PharmAust Limited has successfully complete its first cohort of six patients in its Phase 1/2 clinical trial of its lead drug candidate monepantel in Motor Neurone Disease/Amyotrophic Lateral Sclerosis. Having announced completion of patient recruitment for treatment level 1, PharmAust has now successfully completed the day 29 dosing of the final patient in the first cohort. The patients were enrolled at two sites: Calvary Health Care Bethlehem, Parkdale, Victoria and the Centre for Motor Neurone Disease Research, Faculty of Medicine and Health Research Macquarie University, Sydney.
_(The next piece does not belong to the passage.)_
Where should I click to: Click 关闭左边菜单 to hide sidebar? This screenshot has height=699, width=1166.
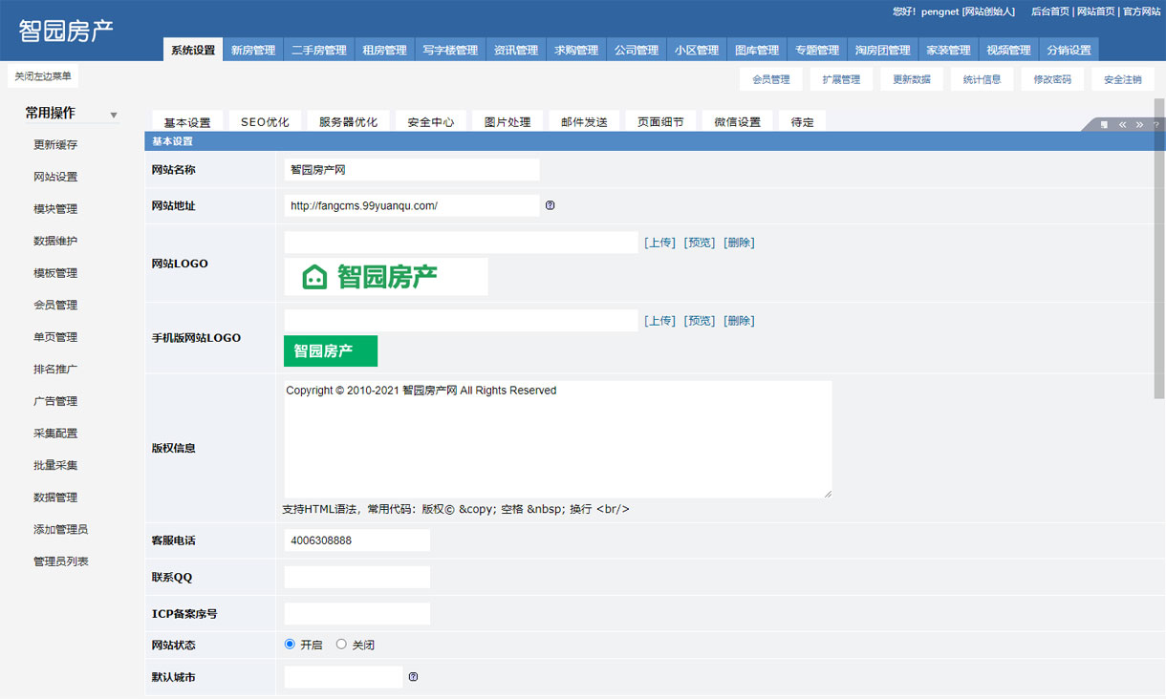coord(43,76)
Importantly, all of the six patients in this first cohort have elected to continue on MPL treatment. The phase 1/2 clinical study is determining the tolerability, safety, pharmacokinetics and preliminary efficacy of oral MPL in MND sufferers. The trial is open label and comprises a four week escalating dose of MPL.

The MPL tablets have been well tolerated by patients in the first cohort and the Safety Monitoring Committee will review data from each dosage level for safety and pharmacokinetics. The following dose level and cumulative data points will be reviewed as soon as possible for: Serious Adverse Events, Adverse Events, Safety blood results, ECG, Vital signs including temperature, blood pressure, and pulse, Pharmacokinetic results and Cerebrospinal Fluid . The progressive elevation of MPL levels, as progress the pharmacokinetic evaluation in MND, will be indicative of the safe dosing levels for planned COVID trial.
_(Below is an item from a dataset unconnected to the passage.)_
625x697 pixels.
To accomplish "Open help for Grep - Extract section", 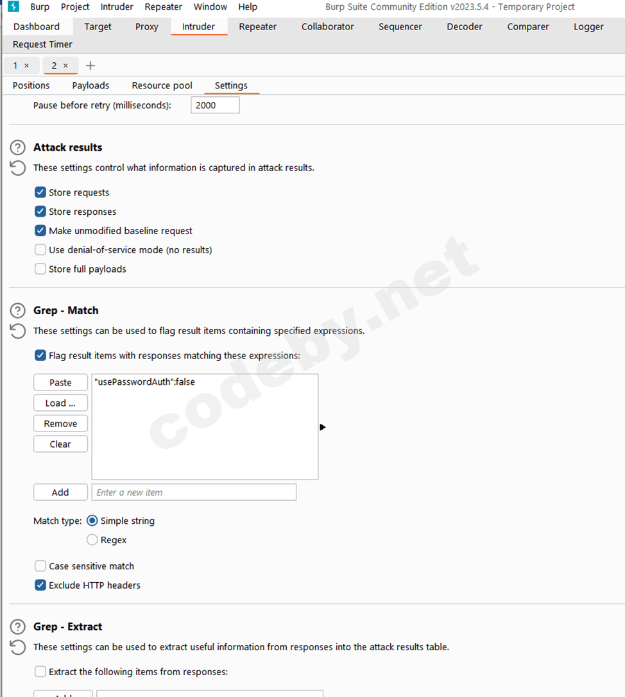I will (18, 626).
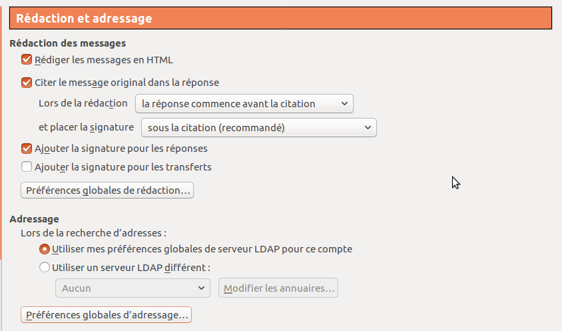
Task: Toggle Citer le message original checkbox
Action: pyautogui.click(x=27, y=83)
In the current trial, levels of MPL are determined in serum after dosing over a 28-day period. Patient recruitment at the next dosing level of MPL is expected to begin later this month. According to the International Alliance of ALS/MND Associations, MND affects over 350,000 people globally and kills more than 100,000 people every year.
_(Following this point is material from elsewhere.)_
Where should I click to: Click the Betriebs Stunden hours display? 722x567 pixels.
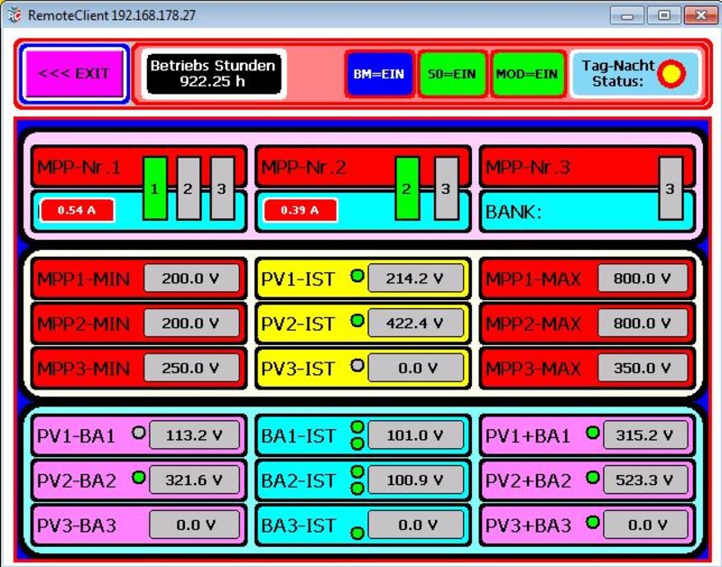pyautogui.click(x=212, y=74)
The disease is invariably fatal, with the average life expectancy of someone who has MND being just around 27 months. The MND/ALS addressable market is $3.6 Billion per annum with Riluzole already reaching $1 Billion in annual sales. PharmAust demonstrated in its preclinical programs that MPL has the potential to activate molecular pathways relevant to the treatment of MND.

MPL could potentially reduce the rate of degeneration and loss of motor neurons in the anterior horns and motor nuclei of the brainstem. There are also a number of surrogate clinical endpoints to be determined during the trial. PharmAust has developed and manufactured a bespoke monepantel tablet for the trial.

This Phase1/2 study is being funded by a commitment of $881,085 made by FightMND, the larger independent funder of MND research in Australia. With success in the clinic PharmAust hopes that in due course MPL could receive orphan drug designation by the FDA for the indication of motor neurone disease. Such designations come with a number of financial and supportive benefits.